▶ _WORK TO COMPLETE_
Extract every line from the records below that contains the word "width".

Collected data:
┌──

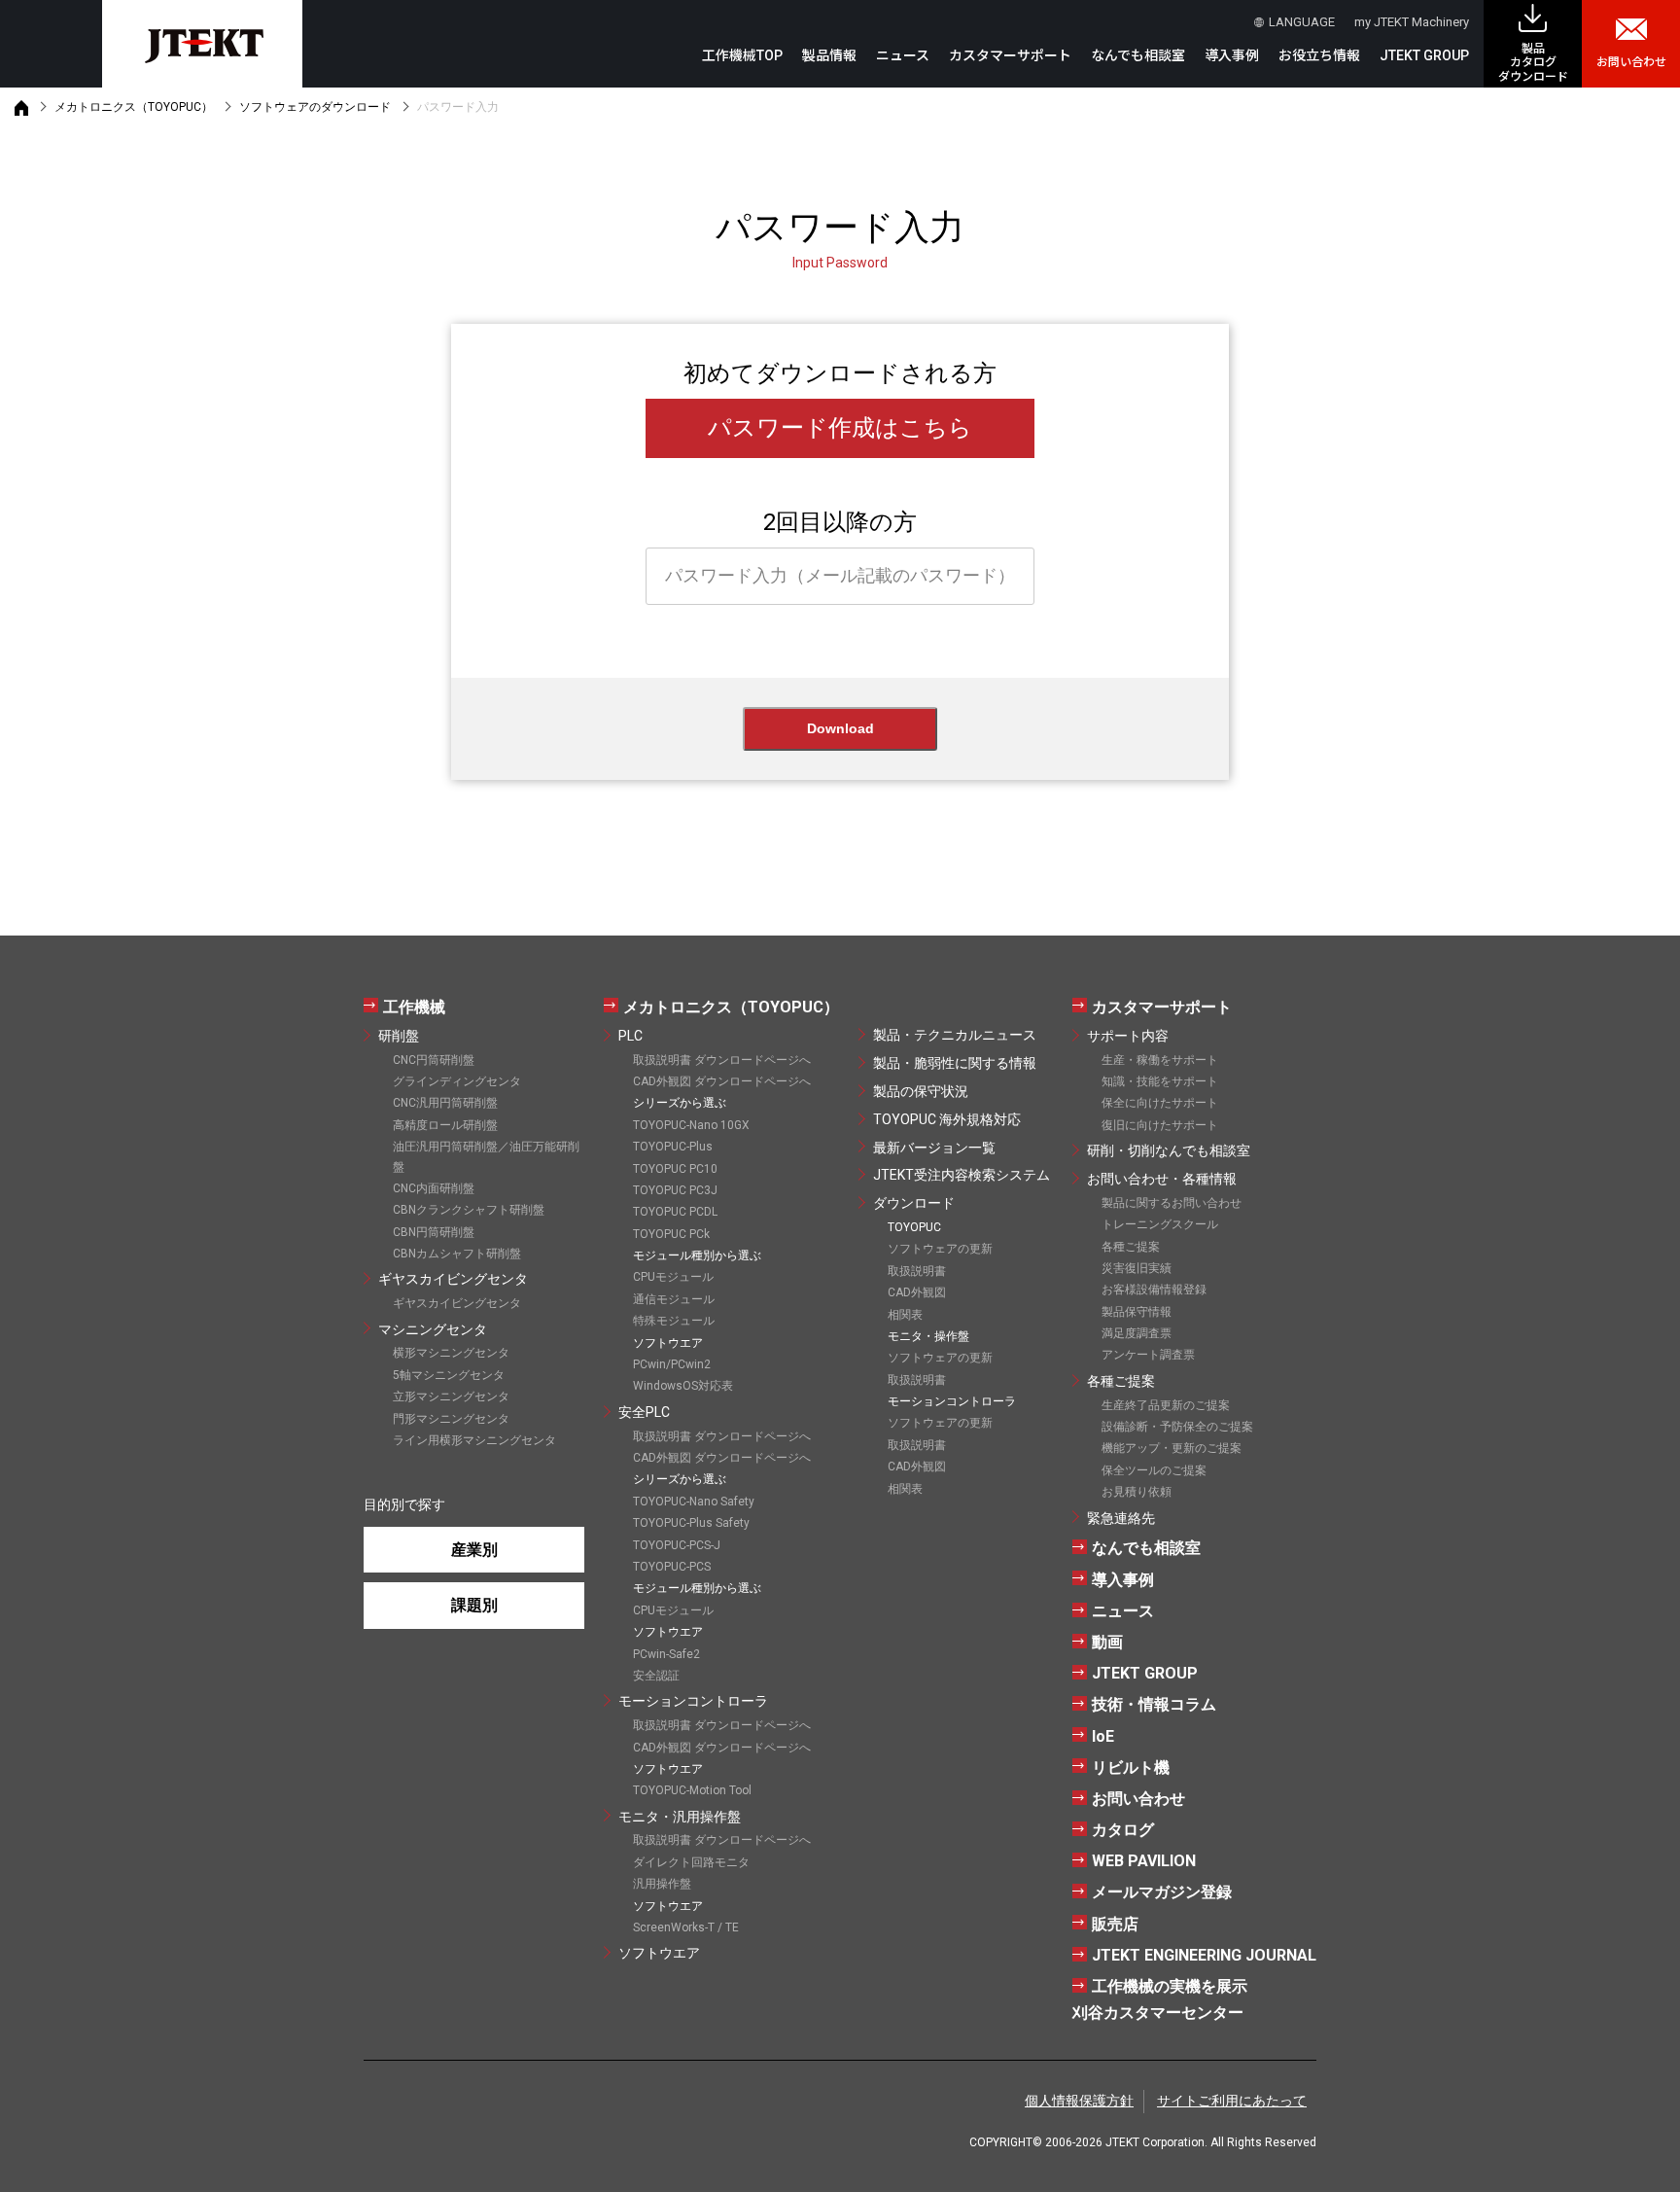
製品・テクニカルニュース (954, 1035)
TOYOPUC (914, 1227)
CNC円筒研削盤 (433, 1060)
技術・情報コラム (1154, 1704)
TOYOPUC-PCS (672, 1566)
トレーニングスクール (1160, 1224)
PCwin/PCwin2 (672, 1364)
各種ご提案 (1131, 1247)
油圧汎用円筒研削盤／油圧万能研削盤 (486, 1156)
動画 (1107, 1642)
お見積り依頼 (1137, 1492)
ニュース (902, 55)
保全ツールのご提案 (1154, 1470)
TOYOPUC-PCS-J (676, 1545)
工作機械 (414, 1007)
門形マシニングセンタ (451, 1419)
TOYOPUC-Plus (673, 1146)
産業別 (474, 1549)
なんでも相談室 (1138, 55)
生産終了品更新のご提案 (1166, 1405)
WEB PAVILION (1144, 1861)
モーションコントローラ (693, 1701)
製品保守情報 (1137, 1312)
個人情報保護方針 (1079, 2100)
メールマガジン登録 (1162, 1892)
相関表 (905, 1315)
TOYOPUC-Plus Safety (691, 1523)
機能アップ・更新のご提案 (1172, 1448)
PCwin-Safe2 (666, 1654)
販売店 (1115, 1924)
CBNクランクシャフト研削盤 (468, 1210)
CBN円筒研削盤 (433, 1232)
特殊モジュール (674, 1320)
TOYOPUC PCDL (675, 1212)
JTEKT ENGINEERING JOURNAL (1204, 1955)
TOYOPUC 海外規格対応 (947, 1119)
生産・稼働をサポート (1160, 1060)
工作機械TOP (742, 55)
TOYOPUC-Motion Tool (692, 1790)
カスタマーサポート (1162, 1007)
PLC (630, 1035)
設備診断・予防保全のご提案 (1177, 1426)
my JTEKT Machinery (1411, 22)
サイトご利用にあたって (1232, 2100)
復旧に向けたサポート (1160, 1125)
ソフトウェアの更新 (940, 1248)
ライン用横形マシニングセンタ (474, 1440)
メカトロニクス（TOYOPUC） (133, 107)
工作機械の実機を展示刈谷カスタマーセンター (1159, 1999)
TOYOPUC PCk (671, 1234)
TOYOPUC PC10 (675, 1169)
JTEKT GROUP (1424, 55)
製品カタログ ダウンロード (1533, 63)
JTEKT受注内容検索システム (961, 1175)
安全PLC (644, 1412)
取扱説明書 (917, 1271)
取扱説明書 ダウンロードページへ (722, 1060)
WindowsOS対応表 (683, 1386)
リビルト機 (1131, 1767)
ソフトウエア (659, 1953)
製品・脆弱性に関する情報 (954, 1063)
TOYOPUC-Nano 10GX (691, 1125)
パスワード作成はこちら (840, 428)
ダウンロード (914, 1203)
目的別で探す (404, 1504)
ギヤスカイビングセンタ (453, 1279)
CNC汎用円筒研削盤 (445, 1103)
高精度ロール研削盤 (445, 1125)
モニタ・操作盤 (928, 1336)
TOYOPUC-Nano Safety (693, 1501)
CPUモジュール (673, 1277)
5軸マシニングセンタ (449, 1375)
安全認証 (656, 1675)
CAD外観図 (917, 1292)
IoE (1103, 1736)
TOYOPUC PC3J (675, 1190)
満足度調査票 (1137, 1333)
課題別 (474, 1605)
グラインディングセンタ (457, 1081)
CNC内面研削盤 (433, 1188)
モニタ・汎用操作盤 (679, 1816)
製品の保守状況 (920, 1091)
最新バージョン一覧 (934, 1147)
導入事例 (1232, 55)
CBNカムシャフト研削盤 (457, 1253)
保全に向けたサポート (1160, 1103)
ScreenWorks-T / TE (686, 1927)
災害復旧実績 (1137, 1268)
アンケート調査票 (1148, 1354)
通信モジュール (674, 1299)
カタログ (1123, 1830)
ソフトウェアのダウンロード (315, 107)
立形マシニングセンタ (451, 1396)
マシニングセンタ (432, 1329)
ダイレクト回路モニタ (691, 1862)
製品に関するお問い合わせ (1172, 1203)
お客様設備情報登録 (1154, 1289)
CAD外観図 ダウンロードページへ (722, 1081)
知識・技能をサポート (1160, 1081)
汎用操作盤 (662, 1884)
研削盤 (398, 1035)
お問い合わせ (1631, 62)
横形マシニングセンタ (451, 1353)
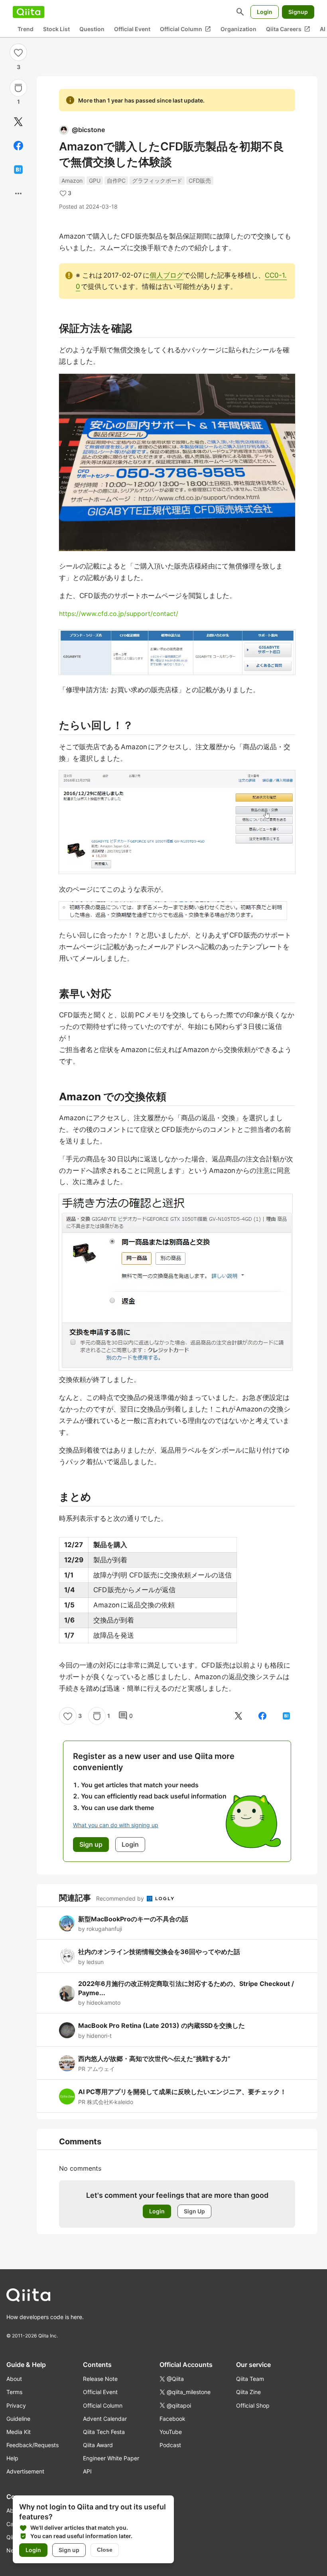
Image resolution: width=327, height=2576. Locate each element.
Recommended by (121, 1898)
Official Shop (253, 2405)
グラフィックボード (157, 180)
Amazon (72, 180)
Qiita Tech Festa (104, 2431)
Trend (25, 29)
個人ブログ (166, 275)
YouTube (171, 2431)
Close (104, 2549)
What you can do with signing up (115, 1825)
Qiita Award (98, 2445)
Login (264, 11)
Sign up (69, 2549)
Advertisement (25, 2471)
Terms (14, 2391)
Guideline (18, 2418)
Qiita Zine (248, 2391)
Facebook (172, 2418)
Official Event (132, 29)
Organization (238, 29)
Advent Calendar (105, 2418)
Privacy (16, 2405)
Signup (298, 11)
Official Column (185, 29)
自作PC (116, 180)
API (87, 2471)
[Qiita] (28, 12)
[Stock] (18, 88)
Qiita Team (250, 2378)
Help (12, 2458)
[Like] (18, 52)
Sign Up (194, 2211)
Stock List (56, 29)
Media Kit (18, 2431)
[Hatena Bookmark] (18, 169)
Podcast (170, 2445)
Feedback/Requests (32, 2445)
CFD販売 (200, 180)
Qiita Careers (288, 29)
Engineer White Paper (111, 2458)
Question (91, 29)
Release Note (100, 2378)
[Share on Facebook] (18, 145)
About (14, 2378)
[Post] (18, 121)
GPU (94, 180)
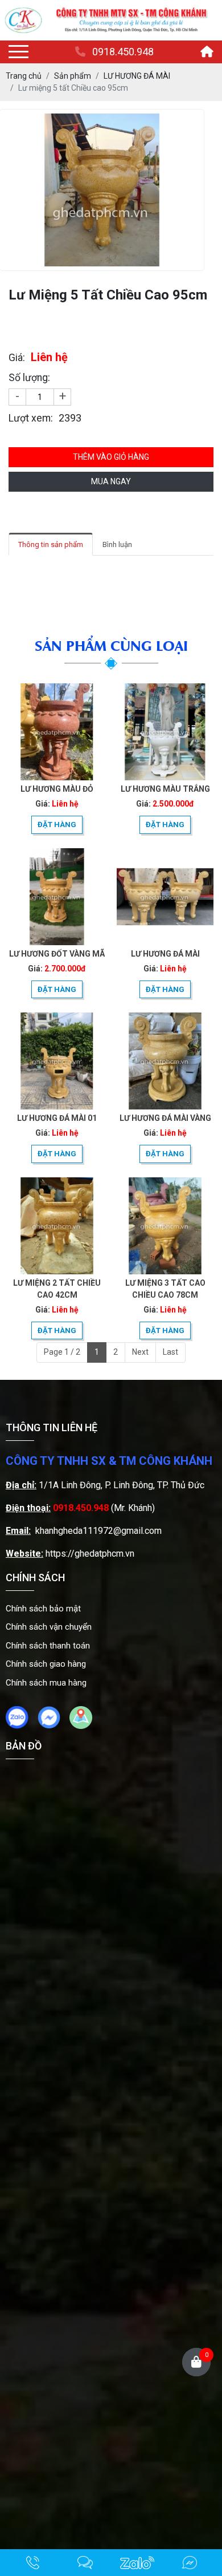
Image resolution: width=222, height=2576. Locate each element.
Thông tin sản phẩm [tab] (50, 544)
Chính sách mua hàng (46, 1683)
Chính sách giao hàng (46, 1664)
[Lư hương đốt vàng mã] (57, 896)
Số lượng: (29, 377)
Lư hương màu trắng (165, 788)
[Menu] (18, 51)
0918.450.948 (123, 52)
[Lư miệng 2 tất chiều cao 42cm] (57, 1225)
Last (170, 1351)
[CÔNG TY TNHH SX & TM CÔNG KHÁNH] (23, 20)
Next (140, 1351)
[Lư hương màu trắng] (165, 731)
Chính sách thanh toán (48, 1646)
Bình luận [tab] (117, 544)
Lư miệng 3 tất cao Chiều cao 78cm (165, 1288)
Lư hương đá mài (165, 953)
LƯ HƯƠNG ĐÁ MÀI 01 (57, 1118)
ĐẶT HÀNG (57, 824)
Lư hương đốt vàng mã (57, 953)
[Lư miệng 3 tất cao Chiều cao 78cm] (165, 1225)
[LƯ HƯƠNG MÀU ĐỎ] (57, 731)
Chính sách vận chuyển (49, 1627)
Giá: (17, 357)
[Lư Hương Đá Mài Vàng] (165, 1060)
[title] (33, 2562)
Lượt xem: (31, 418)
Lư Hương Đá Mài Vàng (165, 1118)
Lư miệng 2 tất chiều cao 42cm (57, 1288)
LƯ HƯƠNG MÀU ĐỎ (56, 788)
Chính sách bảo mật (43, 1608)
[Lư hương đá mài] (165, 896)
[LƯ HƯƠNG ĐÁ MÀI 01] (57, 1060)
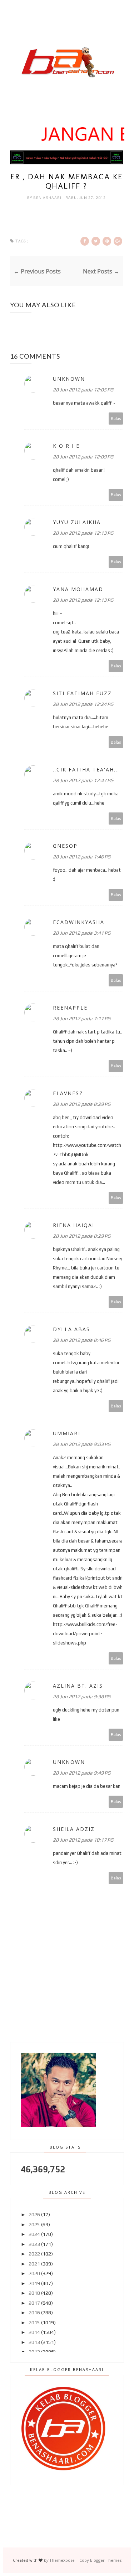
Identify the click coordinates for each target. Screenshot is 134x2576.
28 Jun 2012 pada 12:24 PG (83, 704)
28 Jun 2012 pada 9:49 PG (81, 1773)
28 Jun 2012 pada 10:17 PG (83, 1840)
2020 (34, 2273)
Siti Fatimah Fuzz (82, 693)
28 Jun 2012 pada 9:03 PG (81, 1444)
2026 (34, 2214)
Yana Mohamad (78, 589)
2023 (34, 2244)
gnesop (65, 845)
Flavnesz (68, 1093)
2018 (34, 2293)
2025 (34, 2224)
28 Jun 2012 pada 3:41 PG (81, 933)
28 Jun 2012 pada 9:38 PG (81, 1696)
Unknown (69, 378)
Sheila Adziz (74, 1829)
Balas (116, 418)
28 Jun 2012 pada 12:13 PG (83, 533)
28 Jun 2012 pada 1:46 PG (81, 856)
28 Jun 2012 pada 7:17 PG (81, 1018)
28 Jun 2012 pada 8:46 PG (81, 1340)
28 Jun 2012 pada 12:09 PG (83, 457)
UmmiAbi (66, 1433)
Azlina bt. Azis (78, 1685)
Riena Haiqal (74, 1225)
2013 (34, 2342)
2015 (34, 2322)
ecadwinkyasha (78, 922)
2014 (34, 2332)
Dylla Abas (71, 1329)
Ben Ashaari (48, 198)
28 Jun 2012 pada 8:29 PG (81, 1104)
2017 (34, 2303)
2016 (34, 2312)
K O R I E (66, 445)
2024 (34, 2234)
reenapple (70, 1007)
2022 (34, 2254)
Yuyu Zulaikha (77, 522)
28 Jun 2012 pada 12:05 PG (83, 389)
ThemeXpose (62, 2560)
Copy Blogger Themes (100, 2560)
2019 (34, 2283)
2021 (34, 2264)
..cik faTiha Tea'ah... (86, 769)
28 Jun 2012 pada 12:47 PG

└──

▶ _OUTPUT OF THE TASK_
Image resolution: width=327, height=2576. Locate each element.
Image resolution: width=222, height=2576. Locate each element.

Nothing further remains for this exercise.